═══ Document extract ═══

The Beauty And Pain In New Beginnings

As hopeful as it can be to be at the dawn of a new era, there’s also the pain that comes from the past fading away. 

Every new beginning requires a death. If you have kids, your childless reality had to die away to make space for your new reality of being a parent. If you got married, your existence and identity as a single person had to die. Even though the next phase was a positive change, it still required a loss of a previous way of life, and loss is hard for humans. Loss meaning mourning. 

It’s a little like this:

Think back to a painful breakup you went through. How the realization that you weren’t going to do the things together that you used to do really brought it all home. No more holding hands on the sidewalk. And no more dinners at your favorite restaurant. No more watching your favorite show together. And no more of the things big and small that colored your relationship. When you were in the initial shock and sadness, you probably weren’t think about the bad things that were no longer going to happen; you were just replaying the parts you liked. On top of that, you didn’t know when your next relationship was going to happen. You had to reckon with the fact that everything felt weird. And because you were feeling raw and tender, it only heightened the weirdness.

═══

— Questions on the material —
• 1. Answer from the new-beginnings piece:
(a) What does the piece say every new beginning requires?
(b) For someone who has kids, which reality had to die away?
(c) In the breakup illustration, which meals will no longer happen?
• 2. Transcribe part of the new-beginnings piece, starting at the words "Every new beginning" and ending after "Loss meaning mourning.".
Rely only on the new-beginnings piece.

═══ Data section ═══

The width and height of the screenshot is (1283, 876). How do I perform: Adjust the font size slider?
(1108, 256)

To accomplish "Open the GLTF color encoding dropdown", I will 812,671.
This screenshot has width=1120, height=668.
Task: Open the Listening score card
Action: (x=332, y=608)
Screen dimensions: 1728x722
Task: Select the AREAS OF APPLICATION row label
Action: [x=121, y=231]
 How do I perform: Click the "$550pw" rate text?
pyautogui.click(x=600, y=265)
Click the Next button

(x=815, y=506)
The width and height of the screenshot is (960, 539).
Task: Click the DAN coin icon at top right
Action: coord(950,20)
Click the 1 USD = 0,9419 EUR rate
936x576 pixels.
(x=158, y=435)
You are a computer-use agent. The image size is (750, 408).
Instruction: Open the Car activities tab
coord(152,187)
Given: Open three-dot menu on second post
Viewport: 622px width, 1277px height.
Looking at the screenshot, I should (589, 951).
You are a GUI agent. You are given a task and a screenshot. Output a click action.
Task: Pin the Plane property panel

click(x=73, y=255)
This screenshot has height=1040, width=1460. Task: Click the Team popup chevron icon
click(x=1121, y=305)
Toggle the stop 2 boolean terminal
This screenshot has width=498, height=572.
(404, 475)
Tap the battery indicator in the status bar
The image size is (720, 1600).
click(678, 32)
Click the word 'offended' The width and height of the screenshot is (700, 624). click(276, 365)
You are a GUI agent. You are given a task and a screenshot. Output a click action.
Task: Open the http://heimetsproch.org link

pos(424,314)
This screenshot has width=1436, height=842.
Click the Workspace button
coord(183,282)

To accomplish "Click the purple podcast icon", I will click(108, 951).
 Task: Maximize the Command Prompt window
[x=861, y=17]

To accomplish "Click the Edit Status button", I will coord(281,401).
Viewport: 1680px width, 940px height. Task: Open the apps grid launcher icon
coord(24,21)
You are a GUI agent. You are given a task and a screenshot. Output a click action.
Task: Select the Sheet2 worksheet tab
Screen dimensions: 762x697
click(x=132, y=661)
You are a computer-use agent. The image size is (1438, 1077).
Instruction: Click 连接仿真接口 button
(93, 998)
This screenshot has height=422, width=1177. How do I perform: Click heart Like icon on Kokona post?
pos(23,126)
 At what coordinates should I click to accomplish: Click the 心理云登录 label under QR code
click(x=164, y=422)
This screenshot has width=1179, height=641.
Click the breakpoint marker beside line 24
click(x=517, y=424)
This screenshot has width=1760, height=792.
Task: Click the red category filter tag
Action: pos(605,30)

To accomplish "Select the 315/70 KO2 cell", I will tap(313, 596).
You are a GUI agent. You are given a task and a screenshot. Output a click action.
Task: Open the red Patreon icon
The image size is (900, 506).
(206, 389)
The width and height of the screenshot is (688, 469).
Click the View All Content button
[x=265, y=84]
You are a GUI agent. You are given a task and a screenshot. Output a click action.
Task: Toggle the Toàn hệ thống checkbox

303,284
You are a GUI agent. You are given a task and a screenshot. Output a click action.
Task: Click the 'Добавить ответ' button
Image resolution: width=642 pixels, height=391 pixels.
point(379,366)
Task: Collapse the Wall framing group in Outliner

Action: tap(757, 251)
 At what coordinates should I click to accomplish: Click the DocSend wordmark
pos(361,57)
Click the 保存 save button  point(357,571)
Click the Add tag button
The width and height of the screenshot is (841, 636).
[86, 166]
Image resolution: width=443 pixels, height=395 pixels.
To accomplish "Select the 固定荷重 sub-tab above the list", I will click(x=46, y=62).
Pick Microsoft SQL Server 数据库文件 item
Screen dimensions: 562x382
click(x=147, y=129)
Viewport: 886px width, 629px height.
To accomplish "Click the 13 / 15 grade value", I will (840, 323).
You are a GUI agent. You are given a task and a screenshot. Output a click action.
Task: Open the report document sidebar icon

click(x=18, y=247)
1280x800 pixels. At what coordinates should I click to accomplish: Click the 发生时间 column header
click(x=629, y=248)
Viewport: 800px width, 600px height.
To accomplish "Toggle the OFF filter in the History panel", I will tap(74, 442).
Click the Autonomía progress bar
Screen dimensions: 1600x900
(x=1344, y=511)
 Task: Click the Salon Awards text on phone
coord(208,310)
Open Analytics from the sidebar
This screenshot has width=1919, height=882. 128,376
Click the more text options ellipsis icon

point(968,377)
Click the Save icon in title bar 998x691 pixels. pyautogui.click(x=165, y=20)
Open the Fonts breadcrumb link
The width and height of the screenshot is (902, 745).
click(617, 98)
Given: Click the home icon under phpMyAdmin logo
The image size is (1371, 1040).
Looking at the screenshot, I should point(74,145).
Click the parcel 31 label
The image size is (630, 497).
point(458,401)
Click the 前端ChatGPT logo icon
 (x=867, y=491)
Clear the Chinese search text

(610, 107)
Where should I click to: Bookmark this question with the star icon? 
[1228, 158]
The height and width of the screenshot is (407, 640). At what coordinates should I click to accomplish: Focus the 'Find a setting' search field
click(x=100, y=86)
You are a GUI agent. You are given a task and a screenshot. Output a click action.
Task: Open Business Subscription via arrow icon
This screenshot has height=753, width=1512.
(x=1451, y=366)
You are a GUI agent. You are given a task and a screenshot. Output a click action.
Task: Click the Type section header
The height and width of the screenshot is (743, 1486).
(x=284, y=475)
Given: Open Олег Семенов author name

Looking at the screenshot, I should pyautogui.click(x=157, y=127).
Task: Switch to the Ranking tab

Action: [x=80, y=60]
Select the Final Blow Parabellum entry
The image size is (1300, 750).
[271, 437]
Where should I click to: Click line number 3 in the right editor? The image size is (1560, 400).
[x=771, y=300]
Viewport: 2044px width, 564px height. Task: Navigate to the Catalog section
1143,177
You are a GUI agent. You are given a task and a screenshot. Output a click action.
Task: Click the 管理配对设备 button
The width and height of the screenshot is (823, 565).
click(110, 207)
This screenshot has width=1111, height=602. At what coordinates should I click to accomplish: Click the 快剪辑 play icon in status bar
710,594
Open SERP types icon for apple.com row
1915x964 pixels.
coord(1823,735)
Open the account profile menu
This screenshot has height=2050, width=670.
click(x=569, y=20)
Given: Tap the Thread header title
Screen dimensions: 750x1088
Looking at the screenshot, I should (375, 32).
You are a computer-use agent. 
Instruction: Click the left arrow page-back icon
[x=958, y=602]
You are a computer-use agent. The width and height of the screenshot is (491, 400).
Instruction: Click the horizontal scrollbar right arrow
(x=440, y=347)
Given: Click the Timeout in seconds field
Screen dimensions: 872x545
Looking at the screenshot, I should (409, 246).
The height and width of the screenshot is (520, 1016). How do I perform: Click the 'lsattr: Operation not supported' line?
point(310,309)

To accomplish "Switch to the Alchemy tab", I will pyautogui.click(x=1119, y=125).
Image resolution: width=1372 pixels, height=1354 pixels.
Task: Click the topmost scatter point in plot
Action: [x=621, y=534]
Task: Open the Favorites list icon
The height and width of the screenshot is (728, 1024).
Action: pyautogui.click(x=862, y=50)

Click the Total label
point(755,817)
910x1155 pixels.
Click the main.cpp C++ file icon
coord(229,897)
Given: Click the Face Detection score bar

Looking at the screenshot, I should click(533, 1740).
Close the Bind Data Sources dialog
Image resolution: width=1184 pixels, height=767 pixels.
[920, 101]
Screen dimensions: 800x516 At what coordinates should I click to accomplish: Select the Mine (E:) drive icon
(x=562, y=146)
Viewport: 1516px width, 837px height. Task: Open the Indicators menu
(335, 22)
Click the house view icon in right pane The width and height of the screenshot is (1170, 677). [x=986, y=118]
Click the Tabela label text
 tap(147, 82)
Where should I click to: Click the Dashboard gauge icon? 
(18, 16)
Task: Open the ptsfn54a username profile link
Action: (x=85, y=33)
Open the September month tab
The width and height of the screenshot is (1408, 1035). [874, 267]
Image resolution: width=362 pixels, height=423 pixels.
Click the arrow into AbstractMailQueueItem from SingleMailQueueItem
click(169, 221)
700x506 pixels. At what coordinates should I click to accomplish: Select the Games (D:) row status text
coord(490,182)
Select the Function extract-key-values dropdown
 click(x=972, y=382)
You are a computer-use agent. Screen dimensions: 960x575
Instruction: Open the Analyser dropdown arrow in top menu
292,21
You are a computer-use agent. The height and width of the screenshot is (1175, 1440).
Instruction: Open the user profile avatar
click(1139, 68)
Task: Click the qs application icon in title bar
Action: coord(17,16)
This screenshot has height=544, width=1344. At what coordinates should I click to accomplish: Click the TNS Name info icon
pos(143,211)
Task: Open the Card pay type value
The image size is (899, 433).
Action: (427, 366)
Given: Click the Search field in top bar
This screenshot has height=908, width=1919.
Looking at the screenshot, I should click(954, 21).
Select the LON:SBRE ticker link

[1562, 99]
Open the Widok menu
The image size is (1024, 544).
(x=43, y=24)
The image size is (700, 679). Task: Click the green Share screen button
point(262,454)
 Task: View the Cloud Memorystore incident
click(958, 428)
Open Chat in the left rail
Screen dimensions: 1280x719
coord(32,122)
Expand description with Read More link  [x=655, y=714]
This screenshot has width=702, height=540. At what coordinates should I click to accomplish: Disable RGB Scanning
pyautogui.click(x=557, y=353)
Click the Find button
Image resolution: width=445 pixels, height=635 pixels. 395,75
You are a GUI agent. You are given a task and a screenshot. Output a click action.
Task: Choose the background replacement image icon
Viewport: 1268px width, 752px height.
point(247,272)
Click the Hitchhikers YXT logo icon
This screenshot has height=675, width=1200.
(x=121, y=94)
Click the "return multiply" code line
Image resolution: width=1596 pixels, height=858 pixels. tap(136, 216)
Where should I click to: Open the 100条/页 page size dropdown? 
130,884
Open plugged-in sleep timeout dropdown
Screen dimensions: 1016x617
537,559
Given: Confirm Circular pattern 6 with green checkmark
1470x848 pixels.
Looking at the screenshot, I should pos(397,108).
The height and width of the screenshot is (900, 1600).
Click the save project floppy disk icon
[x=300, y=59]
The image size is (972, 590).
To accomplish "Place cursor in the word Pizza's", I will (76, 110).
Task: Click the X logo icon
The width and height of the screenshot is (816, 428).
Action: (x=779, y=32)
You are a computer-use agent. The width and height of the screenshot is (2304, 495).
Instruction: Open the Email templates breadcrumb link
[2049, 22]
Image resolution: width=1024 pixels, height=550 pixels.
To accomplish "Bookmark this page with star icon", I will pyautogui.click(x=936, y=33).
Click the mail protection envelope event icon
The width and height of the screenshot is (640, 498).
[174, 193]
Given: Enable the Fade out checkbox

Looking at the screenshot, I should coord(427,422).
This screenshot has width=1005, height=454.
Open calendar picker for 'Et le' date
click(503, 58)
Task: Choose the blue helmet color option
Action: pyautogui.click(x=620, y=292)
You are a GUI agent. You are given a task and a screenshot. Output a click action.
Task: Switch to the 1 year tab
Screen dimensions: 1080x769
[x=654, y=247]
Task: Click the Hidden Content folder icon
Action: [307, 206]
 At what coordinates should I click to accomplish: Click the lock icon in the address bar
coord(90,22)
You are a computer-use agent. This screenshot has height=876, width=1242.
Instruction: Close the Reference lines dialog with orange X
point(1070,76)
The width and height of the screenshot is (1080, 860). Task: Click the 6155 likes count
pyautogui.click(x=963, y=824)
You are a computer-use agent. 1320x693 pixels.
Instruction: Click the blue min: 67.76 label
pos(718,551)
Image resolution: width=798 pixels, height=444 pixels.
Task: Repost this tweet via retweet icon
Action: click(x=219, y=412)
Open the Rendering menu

═══

— Answers to the exercise —
• 1.
(a) A death.
(b) Their childless reality.
(c) Dinners at your favorite restaurant.

• 2.
Every new beginning requires a death. If you have kids, your childless reality had to die away to make space for your new reality of being a parent. If you got married, your existence and identity as a single person had to die. Even though the next phase was a positive change, it still required a loss of a previous way of life, and loss is hard for humans. Loss meaning mourning.